In aerospace, the firm said demand fundamentals remain strong, supported by multi-year production backlogs at Boeing (BA) and Airbus (EADSF) (EADSY), sustained growth in global air traffic and an aging commercial aircraft fleet. J.P. Morgan expects a gradual increase in aircraft production to underpin growth across both original equipment manufacturers and the aftermarket, particularly in engine maintenance, where capacity constraints remain significant.

Boeing still top pick

The bank named Boeing (BA), StandardAero (SARO) and ATI (ATI) as its preferred aerospace exposures, citing visible production growth, expanding margins and valuation support. Boeing (BA) remains a top pick, with analysts pointing to a path toward materially higher cash flow later in the decade as aircraft deliveries rise and defense execution stabilizes. ATI (ATI) was also highlighted for its increasing exposure to aerospace and defense demand as customers diversify away from Russian titanium.

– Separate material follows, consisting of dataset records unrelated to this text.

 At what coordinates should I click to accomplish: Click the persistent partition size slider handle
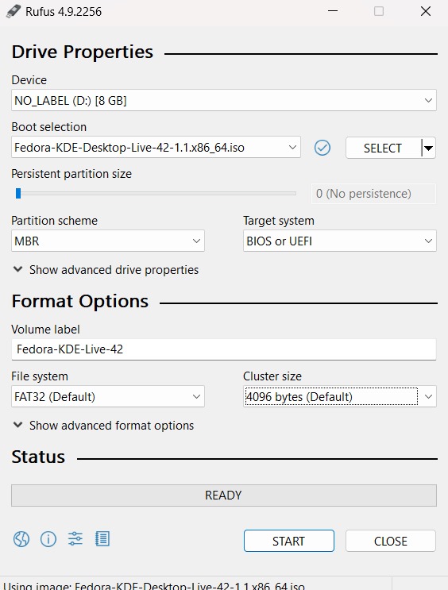click(18, 194)
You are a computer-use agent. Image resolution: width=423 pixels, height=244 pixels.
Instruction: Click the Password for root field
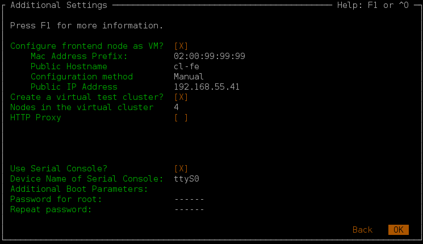click(x=189, y=199)
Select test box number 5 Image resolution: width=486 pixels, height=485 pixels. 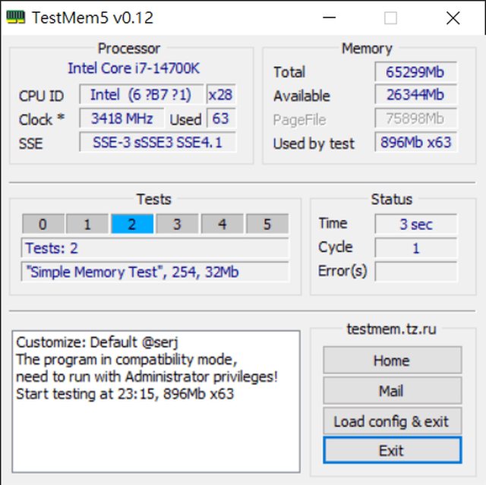(x=267, y=224)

J.P. Morgan said it remains constructive on high-valuation aerospace stocks such as GE Aerospace (GE) and Howmet Aerospace (HWM), even after sharp share-price gains in 2025, arguing that earnings momentum and sustained aftermarket demand could continue to drive upside despite elevated multiples.

Subtle differences in defense

In defense, the outlook is more nuanced. While global military spending is rising amid heightened geopolitical tensions and increased burden-sharing by U.S. allies, J.P. Morgan cautioned that the U.S. political backdrop introduces uncertainty. The firm said the current administration’s push to broaden the defense industrial base beyond traditional prime contractors has favored smaller and non-traditional players, complicating the investment case for larger incumbents.

Within defense products, the bank favors L3Harris Technologies (LHX), citing expectations for mid-single-digit revenue growth, margin expansion and recovery at its Aerojet Rocketdyne business. In services, Leidos (LDOS) was highlighted for its attractive valuation, margin potential and cash deployment flexibility.

Downgrading Lockheed Martin

J.P. Morgan downgraded Lockheed Martin (LMT) to Neutral from a previous investment rating of Overweight, citing concerns about longer-term free cash flow growth, including pension-related headwinds later in the decade and uneven execution across parts of its portfolio. While the company’s missile business is expected to grow, the bank said consensus expectations for cash flow expansion appear optimistic.

Overall, J.P. Morgan said the sector remains well positioned for 2026, but investors should be increasingly selective, particularly in defense, where program-level execution, budgeting risk and political dynamics are likely to drive dispersion in returns.